Problem set 4: Disk and buffer cache

Turnin

Fill out psets/pset4answers.md and psets/pset4collab.md and push to GitHub. Then submit on the grading server.

You should complete all parts by 11:59pm on Wednesday 4/3.

Handout

Our handout code offers:

You'll see that init_hardware already initializes the local SATA disk:

    // initialize SATA drive
    sata_disk = ahcistate::find();
    if (sata_disk && sata_disk->irq_ > 0) {
        cpus[ncpu - 1].enable_irq(sata_disk->irq_);
    }

Try running make run-readdiskfile! You will see that reading disk files is painfully slow. This is because Chickadee’s buffer cache stinks. In this problem set, you will fix the buffer cache and ahcistate; hook the file system up to your VFS from problem set 3; and add write support.

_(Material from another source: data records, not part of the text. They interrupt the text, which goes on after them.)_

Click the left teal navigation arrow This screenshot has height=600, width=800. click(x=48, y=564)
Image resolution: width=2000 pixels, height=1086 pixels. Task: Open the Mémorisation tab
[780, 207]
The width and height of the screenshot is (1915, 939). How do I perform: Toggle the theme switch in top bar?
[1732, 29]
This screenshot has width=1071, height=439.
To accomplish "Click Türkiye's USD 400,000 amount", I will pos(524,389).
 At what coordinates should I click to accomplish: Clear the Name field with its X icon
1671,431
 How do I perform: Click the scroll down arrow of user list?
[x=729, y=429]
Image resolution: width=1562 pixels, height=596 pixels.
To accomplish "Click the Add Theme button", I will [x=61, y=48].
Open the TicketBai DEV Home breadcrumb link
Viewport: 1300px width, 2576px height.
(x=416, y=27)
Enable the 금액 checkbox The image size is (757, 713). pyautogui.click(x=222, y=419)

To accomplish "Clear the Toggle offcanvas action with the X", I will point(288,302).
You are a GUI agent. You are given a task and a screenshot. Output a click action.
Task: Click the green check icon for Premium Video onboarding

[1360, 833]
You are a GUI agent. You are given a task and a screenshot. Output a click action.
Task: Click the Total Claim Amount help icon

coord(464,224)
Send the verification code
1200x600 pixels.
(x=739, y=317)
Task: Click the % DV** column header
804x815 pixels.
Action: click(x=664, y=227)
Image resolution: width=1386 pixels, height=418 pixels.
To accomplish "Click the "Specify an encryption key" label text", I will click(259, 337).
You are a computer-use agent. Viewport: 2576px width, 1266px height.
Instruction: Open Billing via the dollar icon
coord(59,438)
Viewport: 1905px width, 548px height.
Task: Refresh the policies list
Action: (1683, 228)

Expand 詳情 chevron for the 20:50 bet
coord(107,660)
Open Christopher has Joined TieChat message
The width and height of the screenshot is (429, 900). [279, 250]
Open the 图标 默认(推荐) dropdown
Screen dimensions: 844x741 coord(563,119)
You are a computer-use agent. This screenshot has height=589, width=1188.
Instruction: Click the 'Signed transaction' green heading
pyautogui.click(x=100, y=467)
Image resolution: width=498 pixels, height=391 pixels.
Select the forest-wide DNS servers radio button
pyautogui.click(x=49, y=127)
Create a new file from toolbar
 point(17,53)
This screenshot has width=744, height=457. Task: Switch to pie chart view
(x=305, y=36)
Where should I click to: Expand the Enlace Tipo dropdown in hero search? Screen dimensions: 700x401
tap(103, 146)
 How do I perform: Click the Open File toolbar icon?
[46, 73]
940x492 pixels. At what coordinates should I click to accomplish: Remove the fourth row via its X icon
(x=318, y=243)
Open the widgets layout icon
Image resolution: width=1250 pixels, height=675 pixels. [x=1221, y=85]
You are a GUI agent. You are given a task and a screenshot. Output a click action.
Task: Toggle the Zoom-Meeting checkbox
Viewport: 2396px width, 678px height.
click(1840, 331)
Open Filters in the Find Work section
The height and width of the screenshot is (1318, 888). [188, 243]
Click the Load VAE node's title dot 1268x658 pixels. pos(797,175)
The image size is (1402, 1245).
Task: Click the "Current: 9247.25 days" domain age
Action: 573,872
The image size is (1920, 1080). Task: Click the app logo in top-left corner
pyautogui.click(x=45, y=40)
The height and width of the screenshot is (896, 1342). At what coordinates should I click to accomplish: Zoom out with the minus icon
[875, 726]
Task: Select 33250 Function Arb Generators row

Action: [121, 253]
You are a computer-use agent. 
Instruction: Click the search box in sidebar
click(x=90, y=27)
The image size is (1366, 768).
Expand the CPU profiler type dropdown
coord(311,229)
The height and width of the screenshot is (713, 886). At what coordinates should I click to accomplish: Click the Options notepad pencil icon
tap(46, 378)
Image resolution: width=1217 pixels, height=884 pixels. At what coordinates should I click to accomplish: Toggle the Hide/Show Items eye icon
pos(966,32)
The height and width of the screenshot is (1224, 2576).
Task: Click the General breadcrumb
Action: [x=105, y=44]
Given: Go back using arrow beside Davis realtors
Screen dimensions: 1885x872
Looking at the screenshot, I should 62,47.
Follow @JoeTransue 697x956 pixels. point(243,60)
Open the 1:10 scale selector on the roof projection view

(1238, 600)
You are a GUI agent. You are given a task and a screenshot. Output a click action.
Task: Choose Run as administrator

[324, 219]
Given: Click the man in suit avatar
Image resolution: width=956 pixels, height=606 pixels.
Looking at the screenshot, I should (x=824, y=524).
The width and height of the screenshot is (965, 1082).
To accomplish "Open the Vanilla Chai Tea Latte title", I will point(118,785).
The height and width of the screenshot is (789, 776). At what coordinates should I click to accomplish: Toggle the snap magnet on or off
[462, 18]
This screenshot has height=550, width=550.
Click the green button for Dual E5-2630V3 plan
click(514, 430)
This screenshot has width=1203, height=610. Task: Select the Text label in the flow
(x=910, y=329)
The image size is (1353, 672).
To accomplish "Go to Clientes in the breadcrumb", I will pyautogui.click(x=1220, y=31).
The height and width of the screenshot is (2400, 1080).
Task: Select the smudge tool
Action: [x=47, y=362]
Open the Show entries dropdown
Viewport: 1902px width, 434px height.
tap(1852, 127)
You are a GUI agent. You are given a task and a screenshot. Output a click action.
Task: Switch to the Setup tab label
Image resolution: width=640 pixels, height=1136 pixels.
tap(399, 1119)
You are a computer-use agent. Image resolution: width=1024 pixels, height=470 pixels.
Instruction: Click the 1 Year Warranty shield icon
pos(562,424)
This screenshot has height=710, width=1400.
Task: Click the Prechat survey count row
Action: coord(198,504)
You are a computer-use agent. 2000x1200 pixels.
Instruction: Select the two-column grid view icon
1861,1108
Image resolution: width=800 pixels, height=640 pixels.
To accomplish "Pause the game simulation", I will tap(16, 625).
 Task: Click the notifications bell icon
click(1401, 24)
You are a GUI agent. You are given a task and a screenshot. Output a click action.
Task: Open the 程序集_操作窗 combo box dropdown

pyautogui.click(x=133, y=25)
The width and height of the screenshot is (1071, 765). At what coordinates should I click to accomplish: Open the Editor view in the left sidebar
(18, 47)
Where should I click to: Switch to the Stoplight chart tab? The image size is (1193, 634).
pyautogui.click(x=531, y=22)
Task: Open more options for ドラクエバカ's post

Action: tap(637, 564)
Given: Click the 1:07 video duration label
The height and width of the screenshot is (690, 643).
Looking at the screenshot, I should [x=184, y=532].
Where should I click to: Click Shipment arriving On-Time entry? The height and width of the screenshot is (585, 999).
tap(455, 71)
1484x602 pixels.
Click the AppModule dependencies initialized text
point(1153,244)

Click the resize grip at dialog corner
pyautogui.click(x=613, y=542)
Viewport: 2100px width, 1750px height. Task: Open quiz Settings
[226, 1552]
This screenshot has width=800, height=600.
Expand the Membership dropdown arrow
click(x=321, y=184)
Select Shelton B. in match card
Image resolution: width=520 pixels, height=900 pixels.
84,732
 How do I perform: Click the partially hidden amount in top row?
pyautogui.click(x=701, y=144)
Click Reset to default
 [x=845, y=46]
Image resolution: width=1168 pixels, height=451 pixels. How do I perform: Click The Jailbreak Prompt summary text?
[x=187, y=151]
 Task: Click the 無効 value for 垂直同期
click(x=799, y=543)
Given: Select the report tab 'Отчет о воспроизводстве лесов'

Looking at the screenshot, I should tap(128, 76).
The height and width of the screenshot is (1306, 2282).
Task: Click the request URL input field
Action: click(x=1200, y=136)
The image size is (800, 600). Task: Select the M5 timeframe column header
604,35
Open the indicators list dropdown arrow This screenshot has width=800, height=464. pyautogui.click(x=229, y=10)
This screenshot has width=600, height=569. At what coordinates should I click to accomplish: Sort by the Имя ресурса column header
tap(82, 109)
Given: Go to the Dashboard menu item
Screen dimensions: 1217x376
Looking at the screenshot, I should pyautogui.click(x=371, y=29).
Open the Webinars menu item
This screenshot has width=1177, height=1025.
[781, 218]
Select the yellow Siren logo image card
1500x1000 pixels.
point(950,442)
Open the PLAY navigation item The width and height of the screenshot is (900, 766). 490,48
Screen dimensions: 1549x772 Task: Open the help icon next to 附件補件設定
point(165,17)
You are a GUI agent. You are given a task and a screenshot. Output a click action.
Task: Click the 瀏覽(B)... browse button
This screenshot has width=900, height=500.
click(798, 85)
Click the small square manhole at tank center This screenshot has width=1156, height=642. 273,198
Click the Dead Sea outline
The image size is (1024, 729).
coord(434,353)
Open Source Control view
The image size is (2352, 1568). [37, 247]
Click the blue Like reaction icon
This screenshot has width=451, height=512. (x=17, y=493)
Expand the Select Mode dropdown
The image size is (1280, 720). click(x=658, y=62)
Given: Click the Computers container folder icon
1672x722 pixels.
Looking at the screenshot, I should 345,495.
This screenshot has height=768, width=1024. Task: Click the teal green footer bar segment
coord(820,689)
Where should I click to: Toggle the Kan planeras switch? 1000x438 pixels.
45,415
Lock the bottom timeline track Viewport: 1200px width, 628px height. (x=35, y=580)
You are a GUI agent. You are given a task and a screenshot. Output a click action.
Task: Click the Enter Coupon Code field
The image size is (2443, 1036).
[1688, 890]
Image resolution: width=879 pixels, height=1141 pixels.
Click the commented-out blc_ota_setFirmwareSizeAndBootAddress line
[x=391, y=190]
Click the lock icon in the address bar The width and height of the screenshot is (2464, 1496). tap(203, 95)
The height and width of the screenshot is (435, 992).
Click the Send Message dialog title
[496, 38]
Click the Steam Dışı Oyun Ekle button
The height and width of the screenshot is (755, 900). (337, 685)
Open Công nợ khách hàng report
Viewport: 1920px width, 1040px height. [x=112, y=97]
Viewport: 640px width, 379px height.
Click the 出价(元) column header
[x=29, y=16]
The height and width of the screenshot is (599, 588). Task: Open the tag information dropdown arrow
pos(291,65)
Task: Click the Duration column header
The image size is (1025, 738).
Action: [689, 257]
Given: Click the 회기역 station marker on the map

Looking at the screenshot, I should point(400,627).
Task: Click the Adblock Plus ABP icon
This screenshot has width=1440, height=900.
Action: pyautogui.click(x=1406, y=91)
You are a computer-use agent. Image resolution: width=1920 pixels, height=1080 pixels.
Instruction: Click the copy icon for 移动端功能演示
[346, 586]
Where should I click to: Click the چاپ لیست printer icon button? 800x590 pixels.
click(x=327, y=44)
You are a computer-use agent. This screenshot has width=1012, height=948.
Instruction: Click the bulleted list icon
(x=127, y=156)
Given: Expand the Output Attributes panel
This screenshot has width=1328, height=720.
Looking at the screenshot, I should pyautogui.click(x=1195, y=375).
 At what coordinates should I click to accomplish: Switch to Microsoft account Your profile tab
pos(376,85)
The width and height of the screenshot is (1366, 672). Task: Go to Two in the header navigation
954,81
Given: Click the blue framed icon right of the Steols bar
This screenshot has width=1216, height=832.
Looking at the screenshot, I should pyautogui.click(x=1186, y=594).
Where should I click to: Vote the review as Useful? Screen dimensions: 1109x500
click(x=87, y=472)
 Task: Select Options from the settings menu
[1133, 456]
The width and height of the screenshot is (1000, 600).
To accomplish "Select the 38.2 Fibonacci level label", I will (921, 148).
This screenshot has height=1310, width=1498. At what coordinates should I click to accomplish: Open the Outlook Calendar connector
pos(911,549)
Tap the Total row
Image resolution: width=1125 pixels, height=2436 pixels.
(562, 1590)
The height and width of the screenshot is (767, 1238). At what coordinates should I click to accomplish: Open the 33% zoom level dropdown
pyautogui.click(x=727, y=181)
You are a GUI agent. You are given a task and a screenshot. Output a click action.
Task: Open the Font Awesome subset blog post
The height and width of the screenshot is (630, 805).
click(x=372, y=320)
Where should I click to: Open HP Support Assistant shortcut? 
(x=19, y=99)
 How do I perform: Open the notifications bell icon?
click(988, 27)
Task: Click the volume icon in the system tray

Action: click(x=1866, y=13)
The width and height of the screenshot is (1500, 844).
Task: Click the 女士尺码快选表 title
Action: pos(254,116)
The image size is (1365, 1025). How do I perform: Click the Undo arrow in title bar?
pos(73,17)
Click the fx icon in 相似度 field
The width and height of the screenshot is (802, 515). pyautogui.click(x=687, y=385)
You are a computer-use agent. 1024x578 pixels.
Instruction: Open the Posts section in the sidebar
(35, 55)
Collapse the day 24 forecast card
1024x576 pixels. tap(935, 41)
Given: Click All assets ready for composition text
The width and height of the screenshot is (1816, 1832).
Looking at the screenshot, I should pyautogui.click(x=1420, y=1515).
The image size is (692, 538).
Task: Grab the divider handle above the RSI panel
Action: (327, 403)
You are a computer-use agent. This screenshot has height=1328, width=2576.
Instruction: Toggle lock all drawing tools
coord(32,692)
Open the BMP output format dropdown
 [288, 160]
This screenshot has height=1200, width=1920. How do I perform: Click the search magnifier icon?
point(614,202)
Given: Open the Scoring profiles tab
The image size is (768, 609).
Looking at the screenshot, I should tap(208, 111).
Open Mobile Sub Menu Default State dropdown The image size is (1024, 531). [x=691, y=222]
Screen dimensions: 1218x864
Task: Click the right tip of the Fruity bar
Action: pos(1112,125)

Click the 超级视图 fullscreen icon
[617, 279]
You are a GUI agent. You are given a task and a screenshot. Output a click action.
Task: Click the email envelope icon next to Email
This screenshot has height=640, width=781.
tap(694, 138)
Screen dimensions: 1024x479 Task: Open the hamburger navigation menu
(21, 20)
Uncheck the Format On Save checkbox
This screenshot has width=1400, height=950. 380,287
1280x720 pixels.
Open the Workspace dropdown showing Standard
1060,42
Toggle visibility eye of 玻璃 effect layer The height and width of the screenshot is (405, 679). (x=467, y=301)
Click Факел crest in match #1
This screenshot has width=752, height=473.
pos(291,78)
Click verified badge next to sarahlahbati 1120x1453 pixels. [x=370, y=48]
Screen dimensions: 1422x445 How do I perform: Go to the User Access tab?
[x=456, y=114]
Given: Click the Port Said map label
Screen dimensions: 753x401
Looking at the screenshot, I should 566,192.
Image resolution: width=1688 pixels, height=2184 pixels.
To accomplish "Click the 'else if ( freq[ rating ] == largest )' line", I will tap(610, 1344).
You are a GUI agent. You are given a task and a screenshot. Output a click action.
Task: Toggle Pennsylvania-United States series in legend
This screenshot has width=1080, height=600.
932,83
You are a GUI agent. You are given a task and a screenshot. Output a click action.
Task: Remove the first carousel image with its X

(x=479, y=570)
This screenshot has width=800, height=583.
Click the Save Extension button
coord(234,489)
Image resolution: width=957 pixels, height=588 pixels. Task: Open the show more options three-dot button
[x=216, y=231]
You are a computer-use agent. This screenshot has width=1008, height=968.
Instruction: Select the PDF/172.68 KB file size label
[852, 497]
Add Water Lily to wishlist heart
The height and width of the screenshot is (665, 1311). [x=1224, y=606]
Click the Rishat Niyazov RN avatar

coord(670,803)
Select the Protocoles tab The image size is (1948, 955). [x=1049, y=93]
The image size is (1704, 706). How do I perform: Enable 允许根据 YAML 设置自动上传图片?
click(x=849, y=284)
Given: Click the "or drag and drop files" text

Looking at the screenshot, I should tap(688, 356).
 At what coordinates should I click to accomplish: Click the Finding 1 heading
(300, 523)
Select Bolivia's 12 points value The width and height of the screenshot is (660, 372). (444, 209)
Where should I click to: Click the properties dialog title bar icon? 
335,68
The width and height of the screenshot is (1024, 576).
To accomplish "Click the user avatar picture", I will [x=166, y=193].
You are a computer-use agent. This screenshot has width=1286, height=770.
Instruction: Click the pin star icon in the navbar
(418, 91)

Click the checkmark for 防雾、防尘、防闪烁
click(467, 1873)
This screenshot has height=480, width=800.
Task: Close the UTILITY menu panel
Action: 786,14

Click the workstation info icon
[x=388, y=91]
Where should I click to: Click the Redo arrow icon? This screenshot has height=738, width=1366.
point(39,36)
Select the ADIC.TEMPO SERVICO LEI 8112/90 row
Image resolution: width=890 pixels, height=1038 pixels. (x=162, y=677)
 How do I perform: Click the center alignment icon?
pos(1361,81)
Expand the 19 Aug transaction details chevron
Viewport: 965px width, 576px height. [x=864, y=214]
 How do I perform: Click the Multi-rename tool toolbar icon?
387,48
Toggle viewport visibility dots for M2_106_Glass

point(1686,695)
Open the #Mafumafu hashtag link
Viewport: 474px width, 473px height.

Background: Buffer cache smart pointers

All Chickadee kernel disk accesses use the buffer cache, which holds in-memory versions of blocks stored on disk. The buffer cache is a fully-associative cache: each of its slots might hold any disk block.1 Over time, entries will be loaded, evicted, and then later reused, possibly for different blocks. This introduces synchronization issues: the buffer cache must not overwrite an entry that a kernel task is actively using. Chickadee therefore tracks which entries are currently in use using reference counts.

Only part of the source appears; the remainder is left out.